┏━━
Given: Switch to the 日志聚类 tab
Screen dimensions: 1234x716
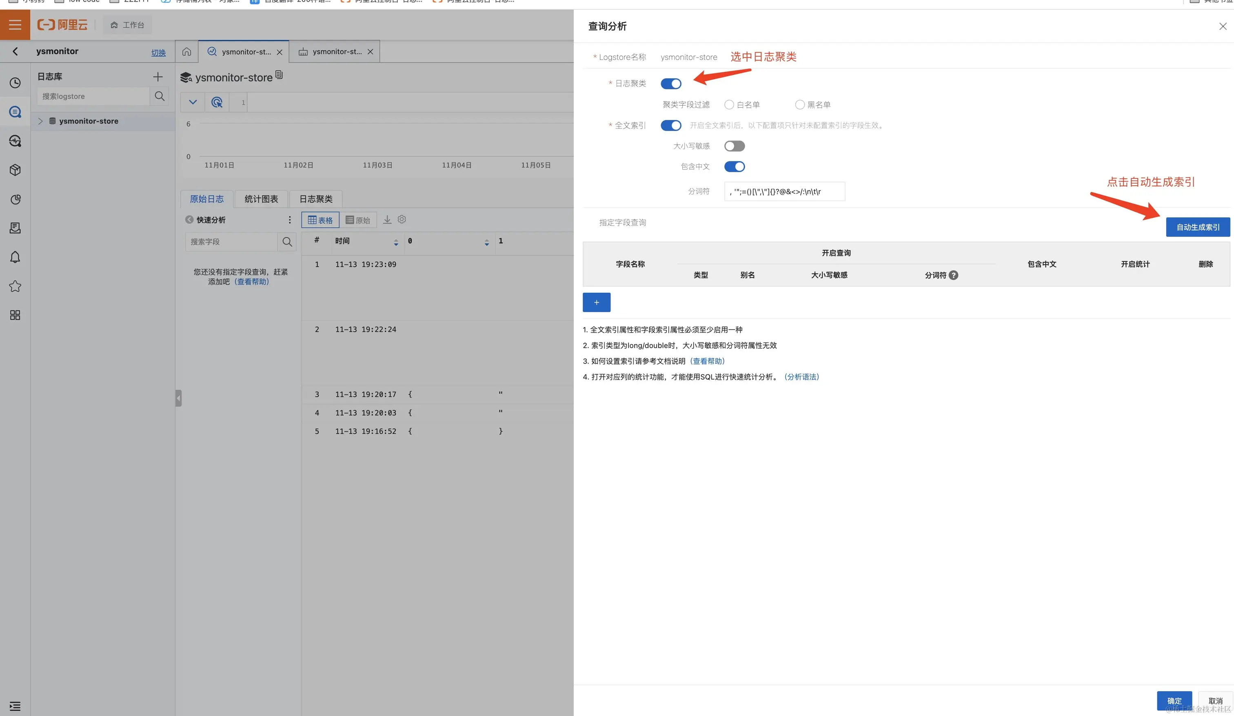Looking at the screenshot, I should coord(315,199).
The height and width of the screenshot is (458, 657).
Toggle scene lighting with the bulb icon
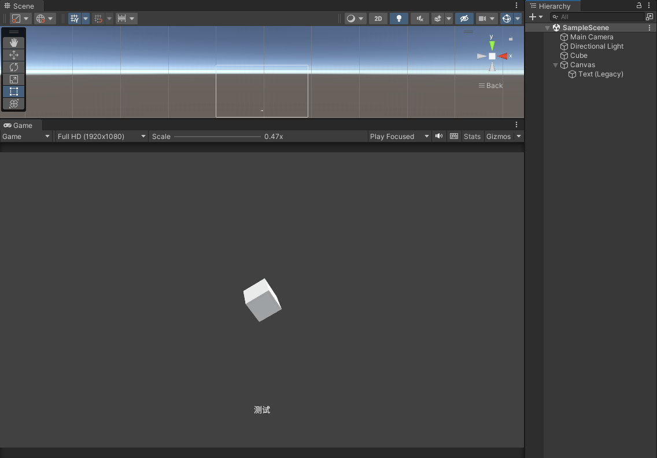click(398, 19)
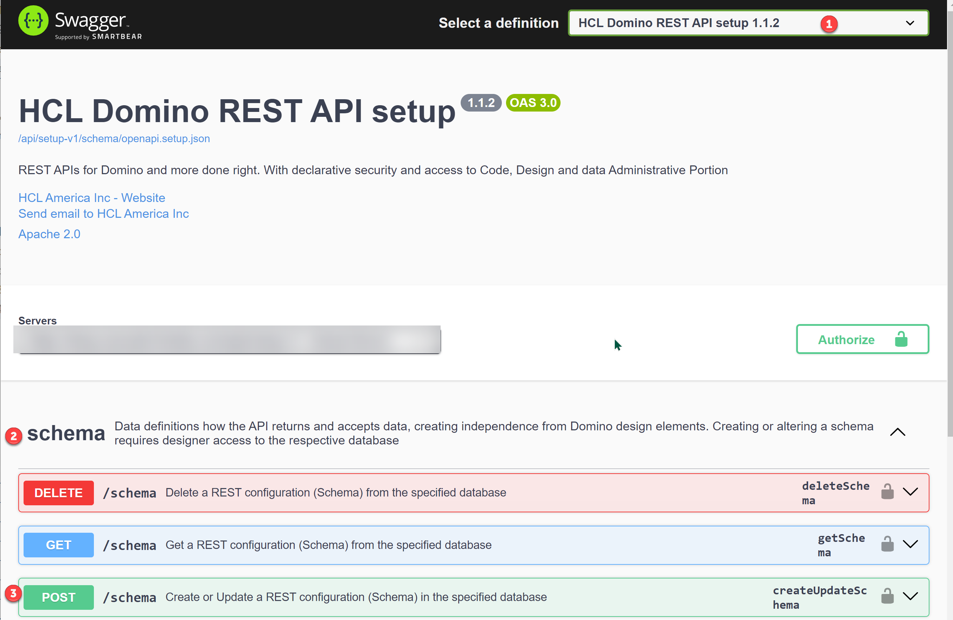Open the Select a definition dropdown
Viewport: 953px width, 620px height.
(748, 23)
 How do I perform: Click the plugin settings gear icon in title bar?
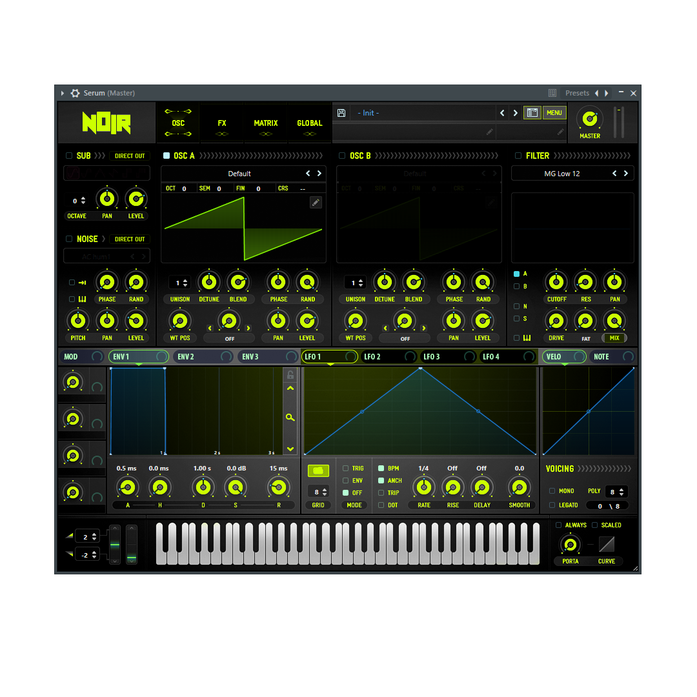pos(76,93)
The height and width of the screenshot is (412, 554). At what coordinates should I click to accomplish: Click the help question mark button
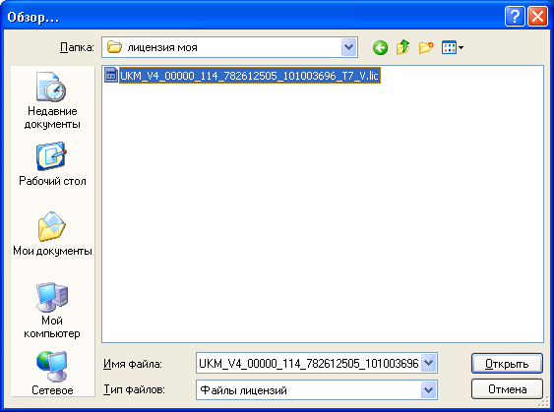(515, 17)
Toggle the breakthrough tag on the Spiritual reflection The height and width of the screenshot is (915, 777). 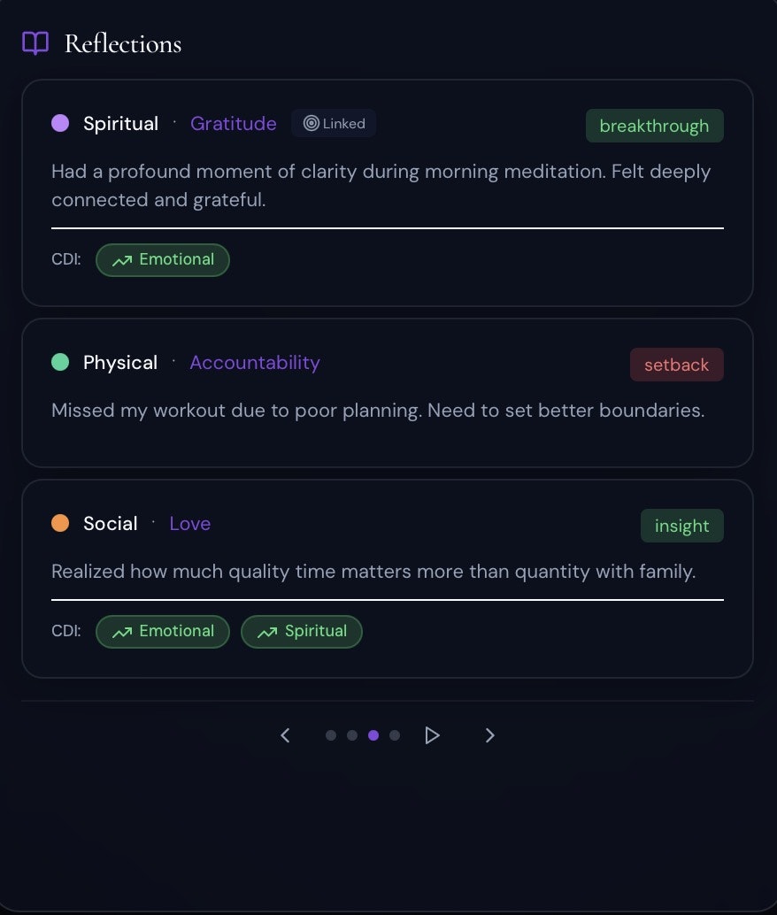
┗━━
*Task brief*. Rewrite the lines above, replacing "icon" with "symbol" throughout and changing nothing else. Omit the pictures.

*Full solution*.
Given: Switch to the 日志聚类 tab
Screen dimensions: 1234x716
Looking at the screenshot, I should coord(315,199).
The height and width of the screenshot is (458, 657).
Toggle scene lighting with the bulb symbol
click(398, 19)
Open the Select a definition dropdown
Viewport: 953px width, 620px height.
(748, 23)
 How do I perform: Click the plugin settings gear symbol in title bar?
pos(76,93)
The height and width of the screenshot is (412, 554). At what coordinates should I click to accomplish: Click the help question mark button
(515, 17)
Toggle the breakthrough tag on the Spiritual reflection The height and width of the screenshot is (915, 777). 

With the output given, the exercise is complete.